Audiencia previa al despido disciplinario: plazo de alegaciones

9 junio 2026

La concesión, en la misma carta de despido, de un plazo de 3 días para formular alegaciones no es suficiente para considerar cumplido el trámite de audiencia previa, lo que determina la improcedencia del despido. Se descarta la vulneración de la garantía de indemnidad vinculada a posibles represalias empresariales ante la actitud reivindicativa del trabajador, así como la existencia de discriminación por motivos de salud, al constar acreditados los incumplimientos imputados en la carta de despido.
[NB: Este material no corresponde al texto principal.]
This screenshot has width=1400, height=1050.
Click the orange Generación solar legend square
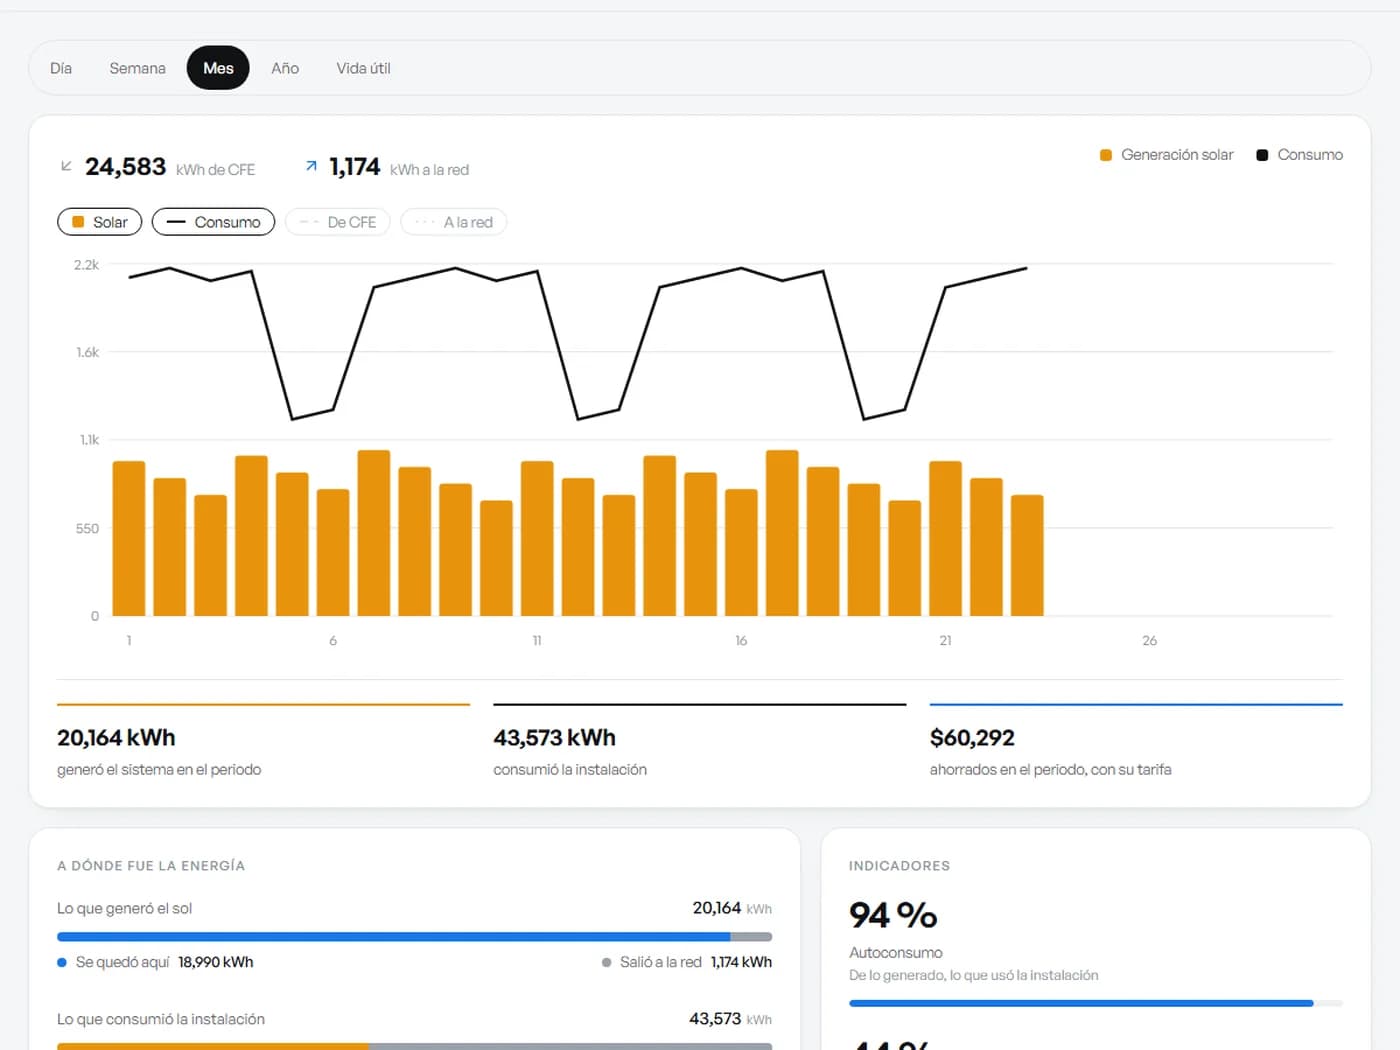click(x=1106, y=155)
Actualidad. 9 a 15 de junio de 2026


  • Audiencia previa al despido disciplinario: plazo de alegaciones - La concesión, en la misma carta de despido, de un plazo de 3 días para formular alegaciones no es suficiente para considerar cumplido el trámite de audiencia previa, lo que determina la improcedencia del despido. Se descarta la vulneración de la garantía de indemnidad vinculada a represalias empresariales y de discriminación por motivos de salud, al constar acreditados los incumplimientos imputados en la carta de despido.
  • Antecedentes y hechos - El actor ha prestado servicios para la empresa demandada desde el 26-7-2021, con la categoría de oficial de primera, en IT entre el 17-11-2023 y el 12-11-2024. El 31-3-2025 la empresa le envía carta de despido disciplinario imputando disminución del rendimiento, faltas de consideración y desobediencia, con perjuicio para la organización del trabajo en equipo. En hechos probados se acredita una actitud reivindicativa y solicitud de cambio de puesto y ropa de invierno por motivos de salud.
  • Garantía de indemnidad y presunciones - La Sala recuerda que la garantía exige actuación del trabajador vinculada al ejercicio de tutela jurisdiccional, acto empresarial perjudicial y relación causal entre ambos. No basta con desavenencias internas; debe haber sospecha razonable de que la medida empresarial es reacción al ejercicio de derechos, para invertir la carga de la prueba. Este esquema de indicios también se aplica a la discriminación por salud; la enfermedad puede ser un dato indicio si el despido se produce en ese marco y no hay otra explicación objetiva. La nulidad no deriva automáticamente de la incapacidad temporal; debe mostrarse que la enfermedad es causa del trato desfavorable y la empresa puede justificar objetivamente su decisión.
  • Desvinculación de la baja médica y posibles represalias - En este contexto, se concluye que el despido está desvinculado de la baja médica, tanto cronológicamente como causalmente. No prospera la imputación de represalia, ya que el despido se sustenta en motivos disciplinarios corroborados por prueba testifical.
  • Proporcionalidad de la sanción y audiencia previa - Aun acreditados los incumplimientos, deben valorarse las circunstancias para determinar la proporcionalidad de la sanción; la reincorporación tras IT prolongada y cambio de puesto, junto con la ausencia de sanciones previas, sugieren que la sanción máxima no es proporcionada. Tampoco se entiende cumplido el trámite de audiencia previa al despido: la concesión de 3 días en la misma carta, fijando efectos, no es suficiente; tampoco se admite cuando solo se concede 24 horas de plazo (TSJ Asturias, EDJ 515207).
  • Decisión final - Por todo lo expuesto, el TSJ revoca la sentencia de instancia para estimar parcialmente el recurso y calificar el despido como improcedente. Referencias: TSJ País Vasco 12-5-26, EDJ 604690.